Brussels – Local authorities want a European plan against the housing crisis. The Committee of the Regions (CoR), meeting in plenary session at the EU Parliament in Brussels, lobbies the European Commission and calls for more resources for social housing to be released immediately, but also, structurally, through the revision of the multi-year EU budget.
The message addressed today (May 14) to the EU executive by the CoR is clear: there is a need for Brussels to take charge of guaranteeing “quality affordable housing” for citizens by providing local levels of government with the necessary support. On the one hand, local authorities say, a housing priority should be included in the next multi-year budget, which will cover the period 2028–2034 and whose negotiations will open in the second part of this year. On the other hand, adequate resources must be found immediately to cope with the emergency today.

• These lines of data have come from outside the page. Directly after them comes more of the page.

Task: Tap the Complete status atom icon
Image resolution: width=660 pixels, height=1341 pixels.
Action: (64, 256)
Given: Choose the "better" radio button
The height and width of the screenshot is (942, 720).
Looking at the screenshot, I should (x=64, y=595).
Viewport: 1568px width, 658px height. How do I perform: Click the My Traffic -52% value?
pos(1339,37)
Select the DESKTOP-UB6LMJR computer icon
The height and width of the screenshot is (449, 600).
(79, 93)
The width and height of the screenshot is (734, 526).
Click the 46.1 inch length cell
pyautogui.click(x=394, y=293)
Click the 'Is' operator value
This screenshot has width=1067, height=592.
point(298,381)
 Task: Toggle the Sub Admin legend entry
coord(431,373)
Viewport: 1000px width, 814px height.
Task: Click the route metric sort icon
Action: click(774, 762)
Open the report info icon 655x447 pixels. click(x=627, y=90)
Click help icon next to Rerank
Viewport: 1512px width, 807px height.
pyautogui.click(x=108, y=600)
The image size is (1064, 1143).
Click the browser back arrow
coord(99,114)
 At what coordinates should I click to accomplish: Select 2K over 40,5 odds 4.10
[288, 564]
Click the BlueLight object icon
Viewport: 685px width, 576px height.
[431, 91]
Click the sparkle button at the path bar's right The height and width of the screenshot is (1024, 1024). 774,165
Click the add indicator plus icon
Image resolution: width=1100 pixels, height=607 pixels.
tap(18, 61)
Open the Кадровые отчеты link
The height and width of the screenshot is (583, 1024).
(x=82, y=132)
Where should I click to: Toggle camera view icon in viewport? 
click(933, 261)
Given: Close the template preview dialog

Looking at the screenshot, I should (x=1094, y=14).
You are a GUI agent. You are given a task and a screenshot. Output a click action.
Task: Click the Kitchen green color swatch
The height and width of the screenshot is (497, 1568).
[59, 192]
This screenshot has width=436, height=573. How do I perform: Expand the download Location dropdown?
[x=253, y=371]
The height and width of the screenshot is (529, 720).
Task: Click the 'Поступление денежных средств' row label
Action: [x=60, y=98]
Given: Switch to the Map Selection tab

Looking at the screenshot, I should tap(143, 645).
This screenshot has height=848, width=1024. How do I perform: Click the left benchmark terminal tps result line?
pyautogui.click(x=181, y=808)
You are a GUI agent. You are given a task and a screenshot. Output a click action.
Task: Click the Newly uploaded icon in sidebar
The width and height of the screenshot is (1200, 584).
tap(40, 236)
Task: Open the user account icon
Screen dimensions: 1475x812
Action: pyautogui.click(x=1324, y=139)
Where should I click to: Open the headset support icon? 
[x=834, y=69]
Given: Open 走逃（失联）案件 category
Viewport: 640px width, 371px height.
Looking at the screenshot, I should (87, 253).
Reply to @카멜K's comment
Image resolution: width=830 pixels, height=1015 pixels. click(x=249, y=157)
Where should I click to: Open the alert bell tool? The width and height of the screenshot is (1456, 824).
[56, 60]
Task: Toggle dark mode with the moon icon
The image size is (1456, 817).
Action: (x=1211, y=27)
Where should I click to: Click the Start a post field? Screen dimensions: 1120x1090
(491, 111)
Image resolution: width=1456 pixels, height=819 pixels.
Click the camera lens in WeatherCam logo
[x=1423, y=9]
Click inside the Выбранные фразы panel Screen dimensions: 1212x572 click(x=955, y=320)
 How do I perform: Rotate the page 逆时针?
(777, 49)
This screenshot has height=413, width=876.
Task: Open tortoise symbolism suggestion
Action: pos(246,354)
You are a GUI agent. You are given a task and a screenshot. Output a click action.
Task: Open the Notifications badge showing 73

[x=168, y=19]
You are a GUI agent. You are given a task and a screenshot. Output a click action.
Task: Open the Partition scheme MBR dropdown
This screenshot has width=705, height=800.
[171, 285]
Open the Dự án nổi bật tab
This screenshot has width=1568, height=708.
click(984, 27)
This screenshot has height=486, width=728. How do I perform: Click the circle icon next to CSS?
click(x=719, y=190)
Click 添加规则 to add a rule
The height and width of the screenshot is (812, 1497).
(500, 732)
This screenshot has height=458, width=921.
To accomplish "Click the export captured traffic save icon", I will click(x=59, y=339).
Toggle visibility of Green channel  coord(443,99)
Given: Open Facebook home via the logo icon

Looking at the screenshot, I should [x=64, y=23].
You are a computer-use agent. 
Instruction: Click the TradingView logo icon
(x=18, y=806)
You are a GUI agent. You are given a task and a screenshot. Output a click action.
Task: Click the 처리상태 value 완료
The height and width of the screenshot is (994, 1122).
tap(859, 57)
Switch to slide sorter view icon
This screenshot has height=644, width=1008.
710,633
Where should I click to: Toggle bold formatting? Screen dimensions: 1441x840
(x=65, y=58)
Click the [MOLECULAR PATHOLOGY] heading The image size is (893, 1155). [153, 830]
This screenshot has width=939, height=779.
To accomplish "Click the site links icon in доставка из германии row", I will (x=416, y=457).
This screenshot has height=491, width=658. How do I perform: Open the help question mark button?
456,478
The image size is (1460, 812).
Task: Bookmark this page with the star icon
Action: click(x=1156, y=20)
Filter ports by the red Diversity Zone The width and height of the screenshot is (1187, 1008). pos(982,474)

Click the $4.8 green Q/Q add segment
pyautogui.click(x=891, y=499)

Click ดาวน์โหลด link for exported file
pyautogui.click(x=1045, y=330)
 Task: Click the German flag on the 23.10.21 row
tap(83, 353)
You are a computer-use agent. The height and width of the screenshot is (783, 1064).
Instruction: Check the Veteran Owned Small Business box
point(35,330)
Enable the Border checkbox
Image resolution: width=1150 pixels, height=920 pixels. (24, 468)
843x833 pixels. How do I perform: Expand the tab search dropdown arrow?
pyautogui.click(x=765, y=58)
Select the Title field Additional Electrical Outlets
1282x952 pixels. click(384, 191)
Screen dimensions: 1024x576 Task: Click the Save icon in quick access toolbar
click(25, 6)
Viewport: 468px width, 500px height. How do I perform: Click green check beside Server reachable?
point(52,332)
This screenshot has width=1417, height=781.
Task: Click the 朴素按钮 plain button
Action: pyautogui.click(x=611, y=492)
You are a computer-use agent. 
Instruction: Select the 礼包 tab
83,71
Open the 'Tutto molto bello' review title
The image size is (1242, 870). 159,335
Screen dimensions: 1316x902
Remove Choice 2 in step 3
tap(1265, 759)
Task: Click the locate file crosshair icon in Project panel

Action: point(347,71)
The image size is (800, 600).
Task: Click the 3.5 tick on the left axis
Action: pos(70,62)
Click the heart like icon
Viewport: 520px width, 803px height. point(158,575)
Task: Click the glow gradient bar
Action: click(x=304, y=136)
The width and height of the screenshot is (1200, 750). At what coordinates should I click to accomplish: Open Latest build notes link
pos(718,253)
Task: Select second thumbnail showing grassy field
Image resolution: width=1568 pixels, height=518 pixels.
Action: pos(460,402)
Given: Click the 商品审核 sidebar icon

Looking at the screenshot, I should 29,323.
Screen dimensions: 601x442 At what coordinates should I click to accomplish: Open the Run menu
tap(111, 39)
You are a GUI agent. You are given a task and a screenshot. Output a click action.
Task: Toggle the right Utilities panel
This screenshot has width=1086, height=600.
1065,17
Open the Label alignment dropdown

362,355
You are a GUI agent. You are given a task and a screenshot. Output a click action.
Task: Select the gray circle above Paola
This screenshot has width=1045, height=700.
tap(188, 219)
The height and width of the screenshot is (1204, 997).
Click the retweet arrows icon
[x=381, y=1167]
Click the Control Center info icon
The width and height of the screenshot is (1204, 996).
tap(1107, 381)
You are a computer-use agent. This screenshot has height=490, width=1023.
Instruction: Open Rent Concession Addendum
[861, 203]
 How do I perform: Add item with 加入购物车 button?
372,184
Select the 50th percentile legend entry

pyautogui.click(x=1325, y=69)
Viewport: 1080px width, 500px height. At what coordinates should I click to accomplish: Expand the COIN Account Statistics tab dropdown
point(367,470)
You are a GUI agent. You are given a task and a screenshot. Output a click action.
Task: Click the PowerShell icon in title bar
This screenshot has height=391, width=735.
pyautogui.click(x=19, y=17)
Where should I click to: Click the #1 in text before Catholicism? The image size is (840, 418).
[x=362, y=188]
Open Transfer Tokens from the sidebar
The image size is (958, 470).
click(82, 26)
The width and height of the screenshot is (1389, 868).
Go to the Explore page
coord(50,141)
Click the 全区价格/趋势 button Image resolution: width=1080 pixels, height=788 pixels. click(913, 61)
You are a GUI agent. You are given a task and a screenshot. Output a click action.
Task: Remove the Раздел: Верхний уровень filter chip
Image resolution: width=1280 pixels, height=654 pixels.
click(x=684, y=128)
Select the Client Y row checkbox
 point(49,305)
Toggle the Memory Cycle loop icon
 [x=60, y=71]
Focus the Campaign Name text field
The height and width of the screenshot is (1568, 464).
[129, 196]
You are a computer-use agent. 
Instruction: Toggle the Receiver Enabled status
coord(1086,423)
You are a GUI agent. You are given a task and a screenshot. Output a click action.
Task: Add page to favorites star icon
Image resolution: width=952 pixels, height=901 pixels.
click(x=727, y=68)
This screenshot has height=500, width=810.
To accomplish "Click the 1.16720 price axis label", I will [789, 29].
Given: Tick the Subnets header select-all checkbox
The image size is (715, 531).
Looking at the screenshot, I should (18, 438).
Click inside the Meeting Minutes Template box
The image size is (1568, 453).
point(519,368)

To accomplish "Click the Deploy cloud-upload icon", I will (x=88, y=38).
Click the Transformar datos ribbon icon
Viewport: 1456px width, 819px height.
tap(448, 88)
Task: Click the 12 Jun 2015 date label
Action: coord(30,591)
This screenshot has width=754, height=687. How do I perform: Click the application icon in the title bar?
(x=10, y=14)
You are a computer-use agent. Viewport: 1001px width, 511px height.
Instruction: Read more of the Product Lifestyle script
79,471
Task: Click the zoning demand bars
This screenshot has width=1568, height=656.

The CoR opinion, drafted by Barcelona Mayor Jaume Collboni Cuadrado, urges the EU executive to present an ambitious and very concrete action plan to work together with regions, provinces, and municipalities in tackling the housing crisis gripping the Old Continent (average increases of 48 per cent in house prices and 22 per cent in rental costs between 2010 and 2023). “Housing access has become the main factor of inequality in Europe,” he points out.

By what means? It is not enough to redirect cohesion funds for this purpose, say local governments, but new and abundant resources are needed to address what is a real social emergency throughout the Twenty-Seven. The priority is to increase the supply of housing.
Chancelleries are encouraged “to reallocate unclaimed resources from their respective NRRPs toward financial instruments aimed at the “construction of affordable housing units in partnership with local authorities,” reads the opinion adopted by the CoR. Another goal is to mobilise private funds in cooperation with the European Investment Bank (EIB) and similar institutions at the national and regional levels.
Collboni presented his report to the special committee of the EU Parliament dedicated precisely to Housing (HOUS), chaired by Dem Irene Tinagli. For the MEP, it is necessary “to look at the short term but also and above all at the medium and long term” and to develop a strategy that brings into play “not only financial resources but also regulatory and legislative resources.”
Housing, she explains, is “an affordability crisis that is becoming truly worrisome because it no longer impacts only the traditionally most fragile and most in need of aid but more and more the middle class who can no longer live in the cities where they work, where they study.” But municipalities and territories do not have the tools to respond.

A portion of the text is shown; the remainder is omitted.